# Results: SOCC Catfish tourney -CJ Brown



## Salmonid (Apr 14, 2004)

With the dismal weather yesterday, still had 5 boats so we were pleased with that. Weather was a soaking rain all day that started at 40 degrees and by the end of the day, temps dropped to low 30's and it was snowing huge flakes. Did anyone mention the sideways blowing rain with the 30 MPH gusts??? Yeah, it was a yucky day and I thank all participants who braved it to help the club make a few bucks!

3 of the 5 teams weighed fish with Team Lange (Doc, Larry and Josh) as predicted, taking the 1st spot with the only full limit of 4 fish at 8.8 lbs.










they also took "Big Fish" with a 4 lb channel. 










2nd place went to the team of Brian Lin and Mark Blauvelt with 3.8 lbs ( 2 fish) 










and 3rd place went to Ryan Hunt and Camon Nunemaker with 1.3 lbs










Just a reminder for the gang, we will be hosting a Sinker Making party in Mid December so start gathering up your lead scraps! More soon.

Salmonid
Mark Blauvelt
President, SOCC


----------



## Fishinfreak (Oct 12, 2004)

(RECORDS FOR PROCESSING)
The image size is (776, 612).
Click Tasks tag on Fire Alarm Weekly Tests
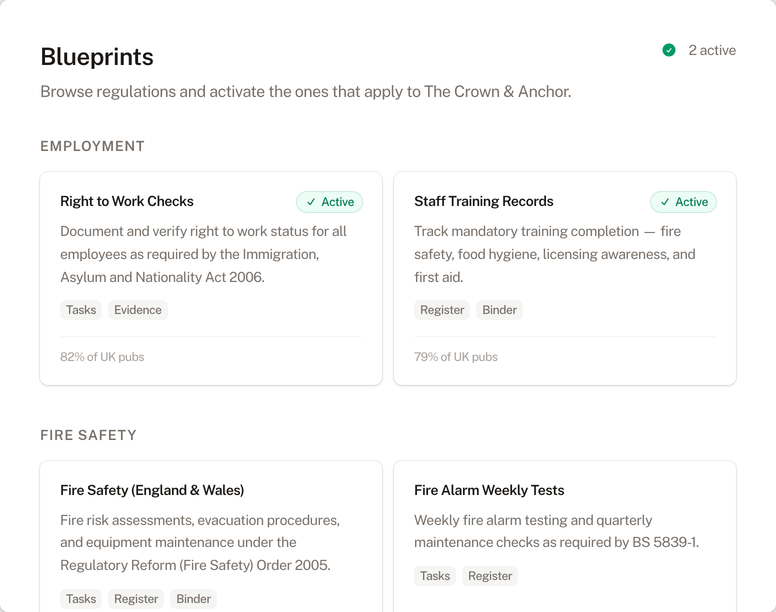(x=435, y=576)
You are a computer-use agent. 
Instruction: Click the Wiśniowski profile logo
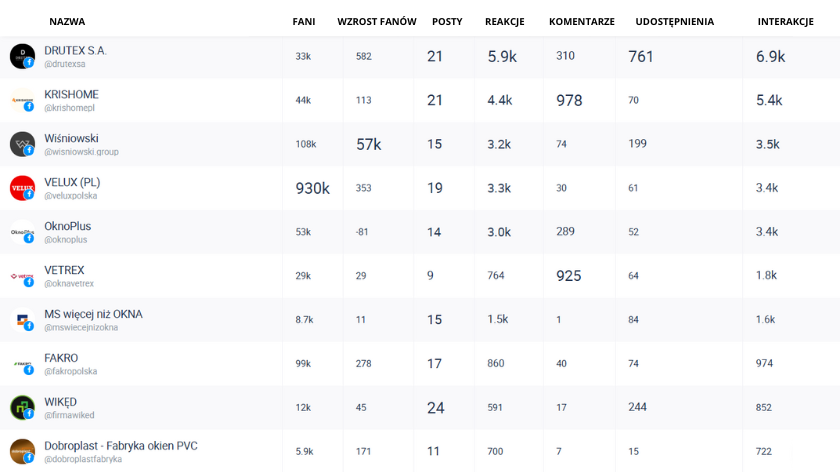(x=22, y=144)
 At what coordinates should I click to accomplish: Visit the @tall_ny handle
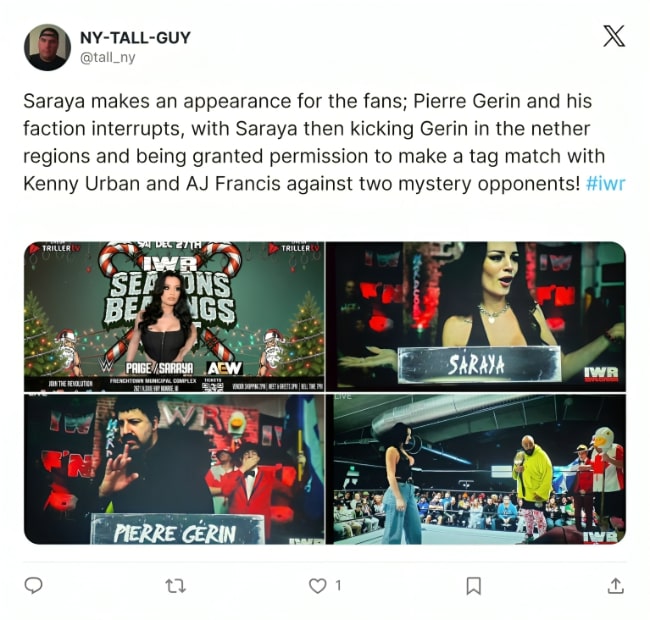(107, 57)
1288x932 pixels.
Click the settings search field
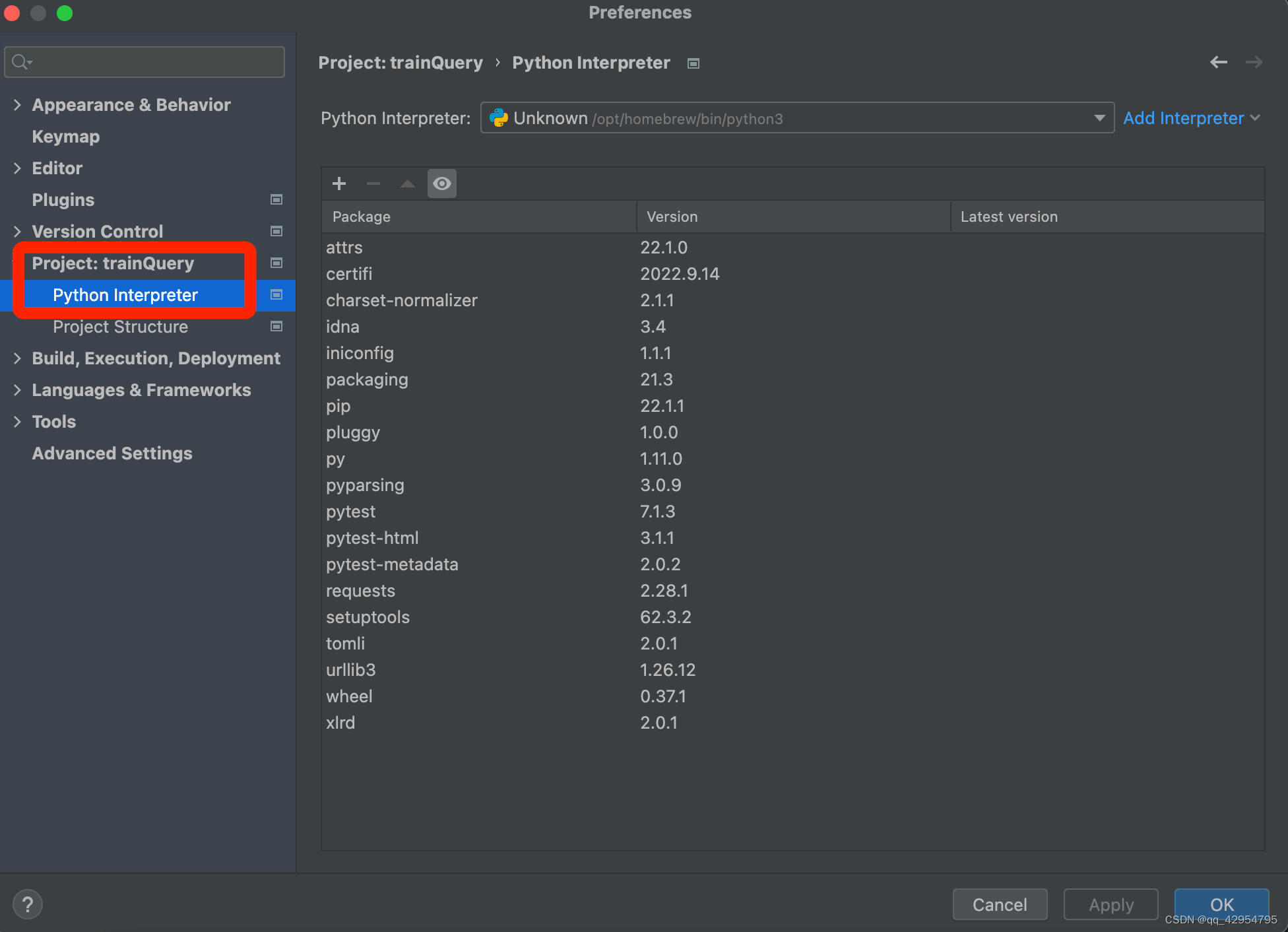pyautogui.click(x=152, y=62)
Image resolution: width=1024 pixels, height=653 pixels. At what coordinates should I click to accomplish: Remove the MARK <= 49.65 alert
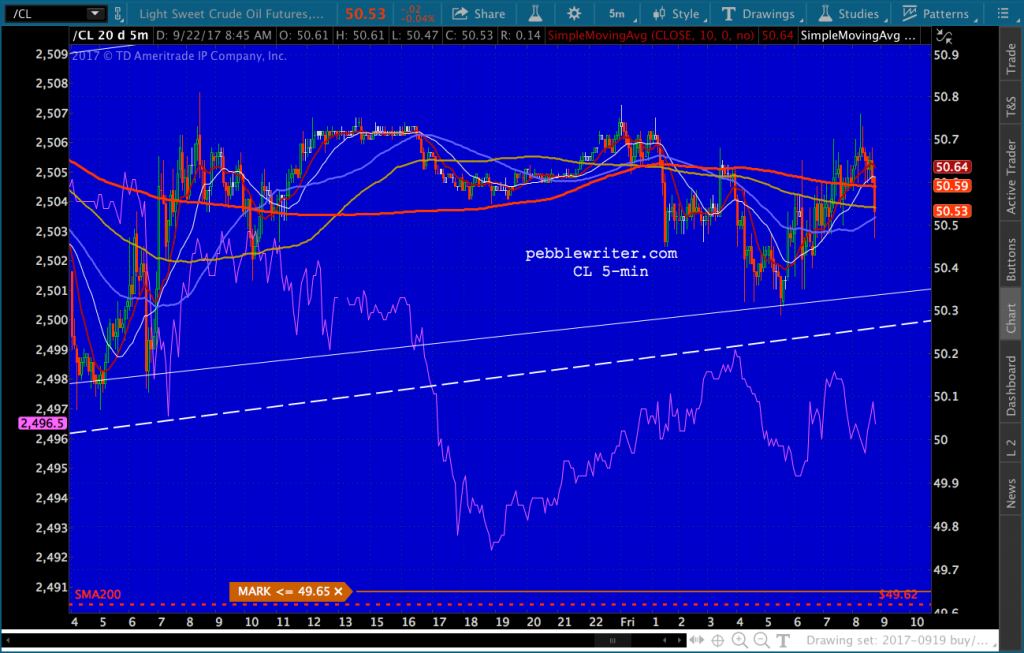pyautogui.click(x=338, y=592)
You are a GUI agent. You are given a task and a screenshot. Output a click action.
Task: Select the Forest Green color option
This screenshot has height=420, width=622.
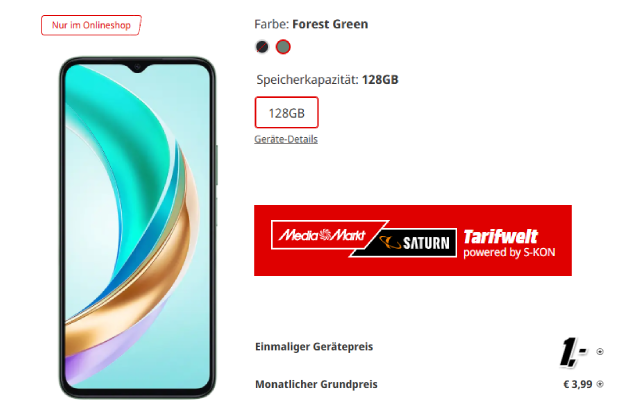[x=283, y=47]
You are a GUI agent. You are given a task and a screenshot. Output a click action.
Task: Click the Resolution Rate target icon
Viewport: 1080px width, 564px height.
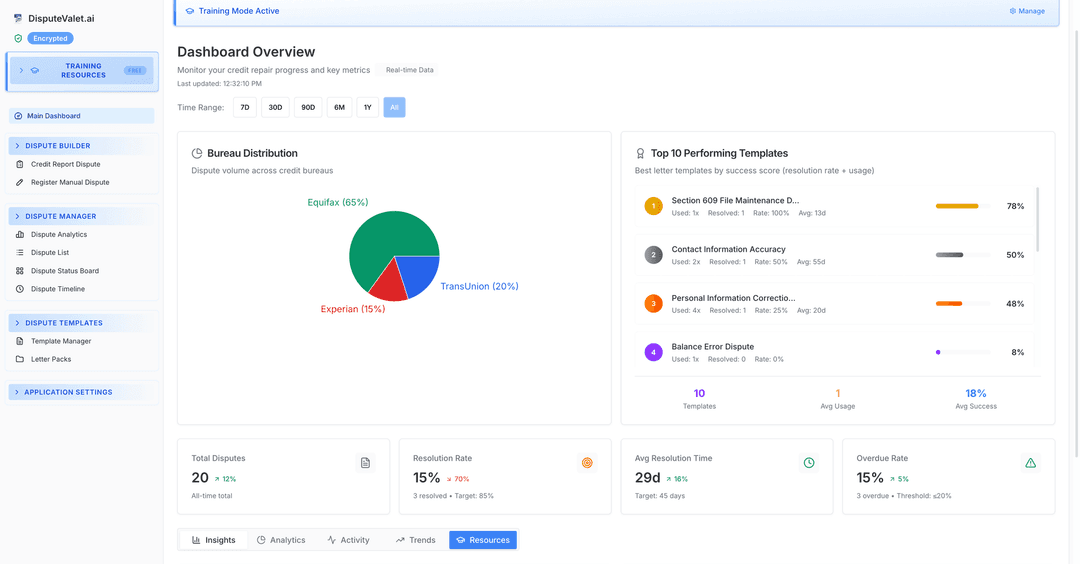587,463
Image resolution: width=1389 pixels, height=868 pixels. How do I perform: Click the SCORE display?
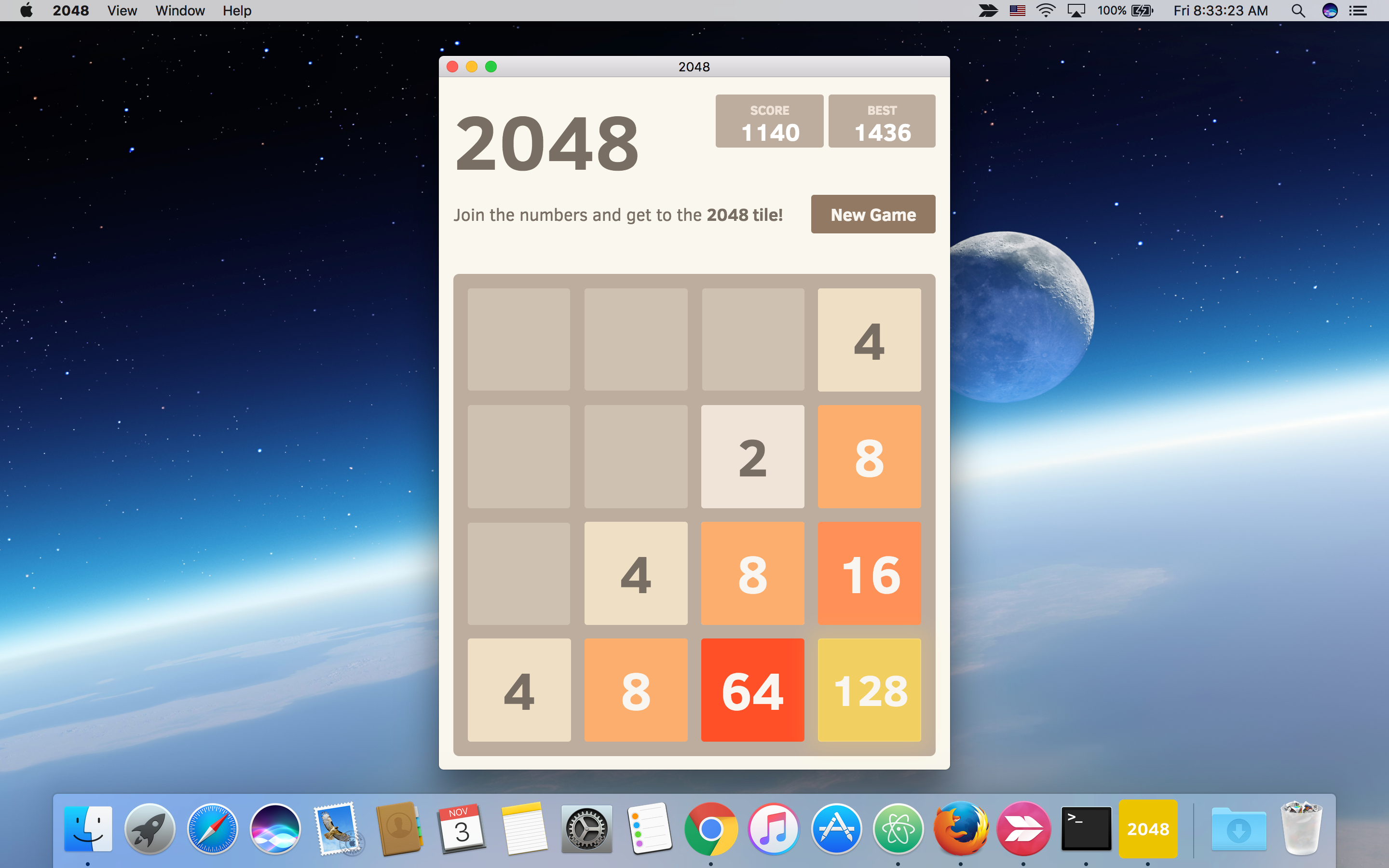(x=769, y=121)
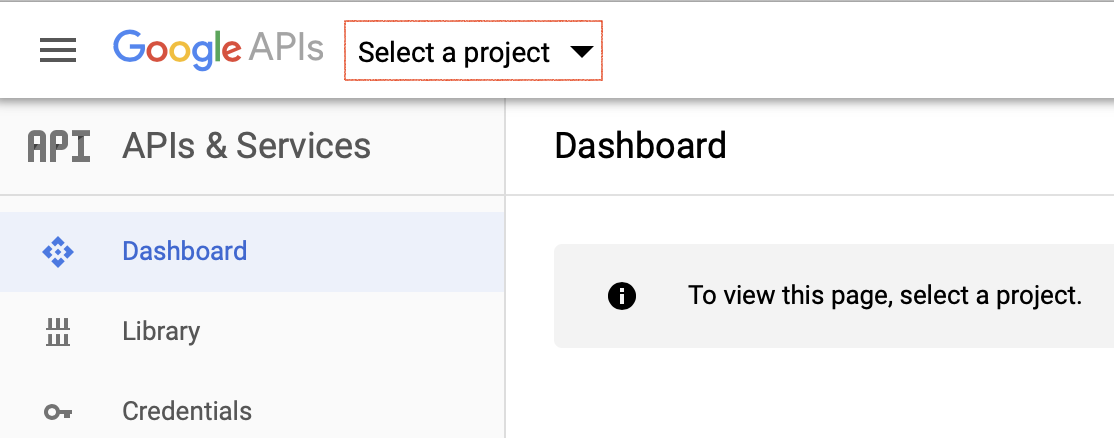Open the "Select a project" dropdown text

coord(454,52)
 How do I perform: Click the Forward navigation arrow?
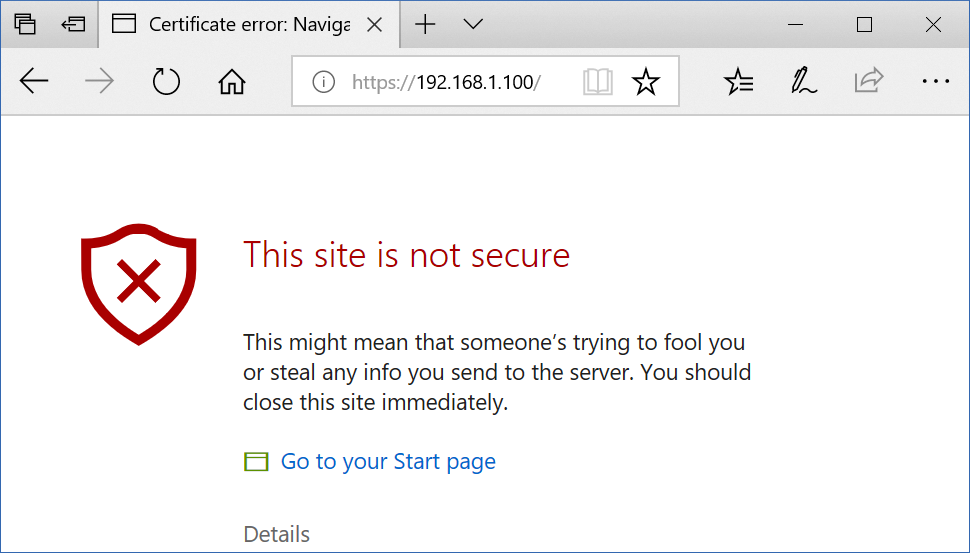[99, 82]
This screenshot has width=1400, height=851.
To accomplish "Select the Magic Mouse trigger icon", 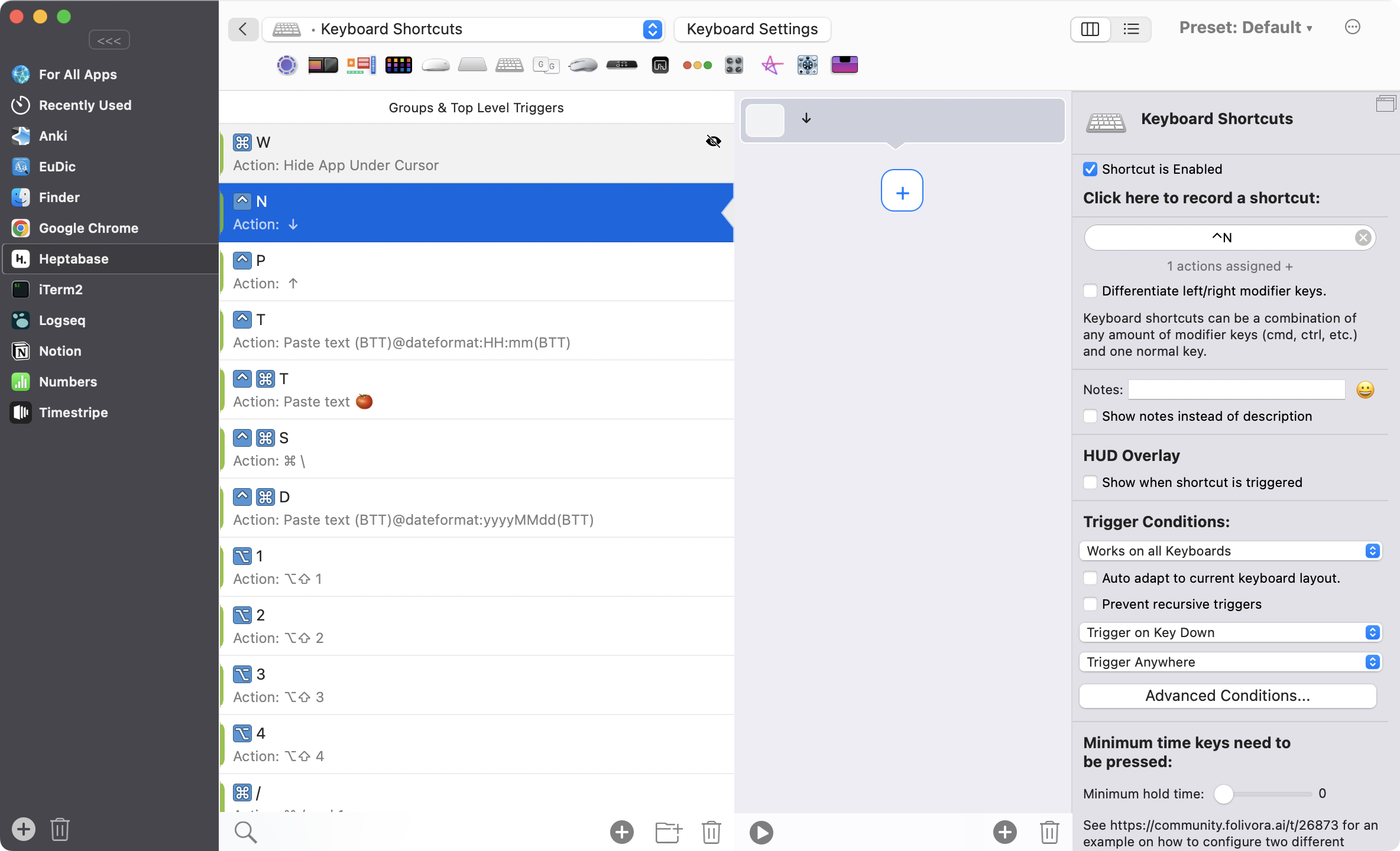I will 436,65.
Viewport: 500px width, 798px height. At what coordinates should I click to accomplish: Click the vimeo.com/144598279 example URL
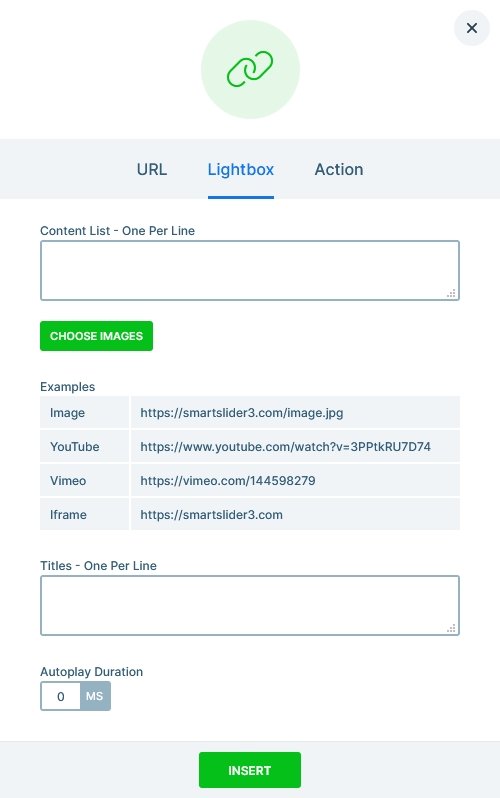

(TASKS)
1. What weights in pounds does the tournament report give for fish or catches? List every one.
2. How many lines of the records contain the string "width"? Case counts; give only the number.
The records are unrelated to the tournament report.

(ANSWERS PER TASK)
1. 8.8 lbs, 4 lb, 3.8 lbs, 1.3 lbs

2. 6